Stored entries
- - - -
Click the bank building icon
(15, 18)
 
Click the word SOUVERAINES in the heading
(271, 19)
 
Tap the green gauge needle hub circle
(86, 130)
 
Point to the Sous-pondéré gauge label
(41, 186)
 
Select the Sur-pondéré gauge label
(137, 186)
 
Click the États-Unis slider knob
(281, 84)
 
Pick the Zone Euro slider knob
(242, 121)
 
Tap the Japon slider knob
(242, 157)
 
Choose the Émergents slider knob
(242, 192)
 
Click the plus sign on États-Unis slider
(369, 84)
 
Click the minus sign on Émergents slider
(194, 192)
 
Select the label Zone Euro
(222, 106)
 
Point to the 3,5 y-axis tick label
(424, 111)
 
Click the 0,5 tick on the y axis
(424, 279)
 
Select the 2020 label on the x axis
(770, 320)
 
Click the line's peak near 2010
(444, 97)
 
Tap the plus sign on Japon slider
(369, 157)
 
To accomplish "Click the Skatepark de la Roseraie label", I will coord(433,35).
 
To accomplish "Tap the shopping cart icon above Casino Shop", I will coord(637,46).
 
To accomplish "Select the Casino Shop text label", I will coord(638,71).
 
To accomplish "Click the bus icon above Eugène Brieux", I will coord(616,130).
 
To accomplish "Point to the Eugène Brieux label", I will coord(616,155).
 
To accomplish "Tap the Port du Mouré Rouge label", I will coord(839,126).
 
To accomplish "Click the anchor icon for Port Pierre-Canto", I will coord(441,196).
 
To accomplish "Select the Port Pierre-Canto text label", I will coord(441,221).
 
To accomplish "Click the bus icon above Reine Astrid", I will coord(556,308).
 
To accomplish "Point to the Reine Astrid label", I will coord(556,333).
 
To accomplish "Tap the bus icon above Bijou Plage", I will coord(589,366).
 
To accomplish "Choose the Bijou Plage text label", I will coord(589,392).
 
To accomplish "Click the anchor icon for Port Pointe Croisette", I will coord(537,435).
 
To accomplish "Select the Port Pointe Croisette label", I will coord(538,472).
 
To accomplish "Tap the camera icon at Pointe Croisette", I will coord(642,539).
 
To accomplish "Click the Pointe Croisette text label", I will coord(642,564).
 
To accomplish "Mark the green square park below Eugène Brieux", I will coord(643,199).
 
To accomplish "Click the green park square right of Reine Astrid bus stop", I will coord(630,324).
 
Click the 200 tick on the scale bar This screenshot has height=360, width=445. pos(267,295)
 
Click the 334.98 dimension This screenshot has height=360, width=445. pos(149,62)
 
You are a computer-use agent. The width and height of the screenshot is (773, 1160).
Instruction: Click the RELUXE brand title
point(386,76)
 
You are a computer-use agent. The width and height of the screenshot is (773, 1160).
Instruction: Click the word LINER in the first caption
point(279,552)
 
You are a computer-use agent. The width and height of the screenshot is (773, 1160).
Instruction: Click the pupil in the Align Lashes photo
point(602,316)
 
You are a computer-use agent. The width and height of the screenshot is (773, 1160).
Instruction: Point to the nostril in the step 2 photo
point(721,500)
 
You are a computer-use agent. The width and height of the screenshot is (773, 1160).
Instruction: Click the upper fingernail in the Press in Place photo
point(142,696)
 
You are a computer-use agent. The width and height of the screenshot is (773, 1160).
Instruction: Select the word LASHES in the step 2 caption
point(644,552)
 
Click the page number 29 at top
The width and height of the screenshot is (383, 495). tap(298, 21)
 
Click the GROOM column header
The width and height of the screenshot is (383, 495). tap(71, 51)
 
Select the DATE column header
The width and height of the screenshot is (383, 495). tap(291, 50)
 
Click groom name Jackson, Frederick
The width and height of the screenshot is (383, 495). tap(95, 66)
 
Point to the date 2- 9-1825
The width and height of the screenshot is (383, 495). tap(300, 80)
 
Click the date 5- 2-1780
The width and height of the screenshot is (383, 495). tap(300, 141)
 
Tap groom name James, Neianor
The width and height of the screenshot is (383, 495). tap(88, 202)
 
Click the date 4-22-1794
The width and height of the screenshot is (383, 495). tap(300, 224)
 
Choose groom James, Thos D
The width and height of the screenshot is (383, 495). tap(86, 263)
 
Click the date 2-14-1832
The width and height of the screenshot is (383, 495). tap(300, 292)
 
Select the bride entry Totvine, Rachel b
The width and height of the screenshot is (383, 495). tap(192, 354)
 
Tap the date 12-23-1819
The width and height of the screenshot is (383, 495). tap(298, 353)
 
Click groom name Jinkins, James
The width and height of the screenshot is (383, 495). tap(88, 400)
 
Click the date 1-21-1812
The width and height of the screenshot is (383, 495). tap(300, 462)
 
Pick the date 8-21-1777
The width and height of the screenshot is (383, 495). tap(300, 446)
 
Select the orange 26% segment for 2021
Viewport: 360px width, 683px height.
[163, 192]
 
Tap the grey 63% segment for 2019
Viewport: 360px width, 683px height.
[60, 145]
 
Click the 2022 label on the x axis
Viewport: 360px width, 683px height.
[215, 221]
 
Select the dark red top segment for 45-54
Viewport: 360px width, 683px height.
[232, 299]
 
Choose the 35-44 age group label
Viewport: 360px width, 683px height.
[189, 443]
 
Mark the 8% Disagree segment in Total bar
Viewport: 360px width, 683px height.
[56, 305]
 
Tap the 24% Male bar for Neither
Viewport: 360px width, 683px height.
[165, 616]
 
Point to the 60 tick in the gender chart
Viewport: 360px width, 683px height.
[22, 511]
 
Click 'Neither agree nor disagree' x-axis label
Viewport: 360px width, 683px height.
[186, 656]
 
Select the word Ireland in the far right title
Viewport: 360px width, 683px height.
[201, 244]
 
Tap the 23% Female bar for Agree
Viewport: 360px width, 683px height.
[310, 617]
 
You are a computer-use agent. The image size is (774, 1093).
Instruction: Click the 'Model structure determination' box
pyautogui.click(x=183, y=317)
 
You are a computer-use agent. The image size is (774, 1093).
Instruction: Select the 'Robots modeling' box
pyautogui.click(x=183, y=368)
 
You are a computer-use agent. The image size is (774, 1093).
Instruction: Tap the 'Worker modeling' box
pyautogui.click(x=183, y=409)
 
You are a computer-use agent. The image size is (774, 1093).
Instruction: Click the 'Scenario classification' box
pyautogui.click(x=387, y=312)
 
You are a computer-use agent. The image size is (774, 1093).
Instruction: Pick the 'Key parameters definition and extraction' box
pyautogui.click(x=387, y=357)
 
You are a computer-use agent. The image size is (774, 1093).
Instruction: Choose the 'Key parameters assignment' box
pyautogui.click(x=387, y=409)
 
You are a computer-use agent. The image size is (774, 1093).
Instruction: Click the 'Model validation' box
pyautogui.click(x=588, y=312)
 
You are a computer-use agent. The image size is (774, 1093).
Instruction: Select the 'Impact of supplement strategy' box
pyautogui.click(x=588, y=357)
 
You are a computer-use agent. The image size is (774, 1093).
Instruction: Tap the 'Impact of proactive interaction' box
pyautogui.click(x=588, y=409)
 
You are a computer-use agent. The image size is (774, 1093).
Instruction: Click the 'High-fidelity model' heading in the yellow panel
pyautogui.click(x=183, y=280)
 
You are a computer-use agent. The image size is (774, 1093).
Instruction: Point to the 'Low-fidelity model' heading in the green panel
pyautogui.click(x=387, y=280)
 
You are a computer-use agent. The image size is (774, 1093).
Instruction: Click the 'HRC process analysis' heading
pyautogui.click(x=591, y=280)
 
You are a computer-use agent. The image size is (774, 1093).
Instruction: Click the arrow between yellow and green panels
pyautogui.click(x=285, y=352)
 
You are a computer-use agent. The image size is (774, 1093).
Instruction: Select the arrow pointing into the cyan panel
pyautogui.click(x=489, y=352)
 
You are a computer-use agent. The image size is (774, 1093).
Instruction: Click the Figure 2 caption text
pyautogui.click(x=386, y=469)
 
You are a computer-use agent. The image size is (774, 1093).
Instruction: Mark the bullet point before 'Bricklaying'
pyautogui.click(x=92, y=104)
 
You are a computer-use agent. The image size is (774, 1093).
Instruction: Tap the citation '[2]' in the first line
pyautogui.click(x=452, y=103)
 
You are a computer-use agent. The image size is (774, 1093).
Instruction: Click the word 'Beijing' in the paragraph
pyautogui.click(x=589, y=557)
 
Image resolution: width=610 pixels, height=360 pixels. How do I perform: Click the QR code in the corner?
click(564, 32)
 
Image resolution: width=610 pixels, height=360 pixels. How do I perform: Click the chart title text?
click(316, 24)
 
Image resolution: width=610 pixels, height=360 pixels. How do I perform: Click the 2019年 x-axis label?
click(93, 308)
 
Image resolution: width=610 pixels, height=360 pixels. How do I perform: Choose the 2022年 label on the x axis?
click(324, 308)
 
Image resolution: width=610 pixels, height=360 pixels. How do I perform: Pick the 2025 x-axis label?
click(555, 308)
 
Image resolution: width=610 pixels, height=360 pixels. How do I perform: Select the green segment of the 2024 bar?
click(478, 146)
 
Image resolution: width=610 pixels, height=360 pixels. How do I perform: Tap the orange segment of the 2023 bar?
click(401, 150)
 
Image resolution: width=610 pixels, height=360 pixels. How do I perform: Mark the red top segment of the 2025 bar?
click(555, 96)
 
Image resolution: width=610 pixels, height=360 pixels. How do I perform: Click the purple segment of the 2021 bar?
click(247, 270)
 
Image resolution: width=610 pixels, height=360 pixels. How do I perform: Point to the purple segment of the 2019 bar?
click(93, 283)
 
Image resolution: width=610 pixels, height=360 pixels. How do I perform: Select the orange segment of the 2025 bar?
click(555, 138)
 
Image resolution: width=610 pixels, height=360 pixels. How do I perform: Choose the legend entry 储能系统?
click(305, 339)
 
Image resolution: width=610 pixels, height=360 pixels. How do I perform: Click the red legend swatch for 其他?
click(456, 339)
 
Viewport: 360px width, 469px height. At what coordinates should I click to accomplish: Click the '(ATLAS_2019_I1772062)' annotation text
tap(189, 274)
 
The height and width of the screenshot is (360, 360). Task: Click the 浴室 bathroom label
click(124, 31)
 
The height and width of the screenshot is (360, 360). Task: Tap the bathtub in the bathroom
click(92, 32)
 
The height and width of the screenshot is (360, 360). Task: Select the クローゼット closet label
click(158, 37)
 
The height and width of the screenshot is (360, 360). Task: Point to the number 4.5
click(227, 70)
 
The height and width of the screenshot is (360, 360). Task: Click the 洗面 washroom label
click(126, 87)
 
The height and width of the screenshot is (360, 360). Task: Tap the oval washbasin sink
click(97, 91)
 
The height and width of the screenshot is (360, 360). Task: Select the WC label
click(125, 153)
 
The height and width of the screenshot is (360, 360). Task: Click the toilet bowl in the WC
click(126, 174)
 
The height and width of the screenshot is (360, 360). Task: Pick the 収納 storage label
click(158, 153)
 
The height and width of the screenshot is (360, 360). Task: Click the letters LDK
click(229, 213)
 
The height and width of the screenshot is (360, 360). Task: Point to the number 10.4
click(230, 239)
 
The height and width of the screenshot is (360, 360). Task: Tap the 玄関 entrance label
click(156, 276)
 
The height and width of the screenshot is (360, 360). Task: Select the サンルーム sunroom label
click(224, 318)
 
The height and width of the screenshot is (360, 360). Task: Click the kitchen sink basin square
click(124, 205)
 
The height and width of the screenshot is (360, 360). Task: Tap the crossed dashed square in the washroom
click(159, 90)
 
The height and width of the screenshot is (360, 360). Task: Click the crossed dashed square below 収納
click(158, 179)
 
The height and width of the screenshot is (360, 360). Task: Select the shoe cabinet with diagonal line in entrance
- - - -
Directive:
Output as a JSON list of strings, one per line, everything in the items above from the line containing "sink basin square" down to the last line, skipping blank lines.

Correct answer:
[
  "The height and width of the screenshot is (360, 360). Task: Click the kitchen sink basin square",
  "click(124, 205)",
  "The height and width of the screenshot is (360, 360). Task: Tap the crossed dashed square in the washroom",
  "click(159, 90)",
  "The height and width of the screenshot is (360, 360). Task: Click the crossed dashed square below 収納",
  "click(158, 179)",
  "The height and width of the screenshot is (360, 360). Task: Select the shoe cabinet with diagonal line in entrance"
]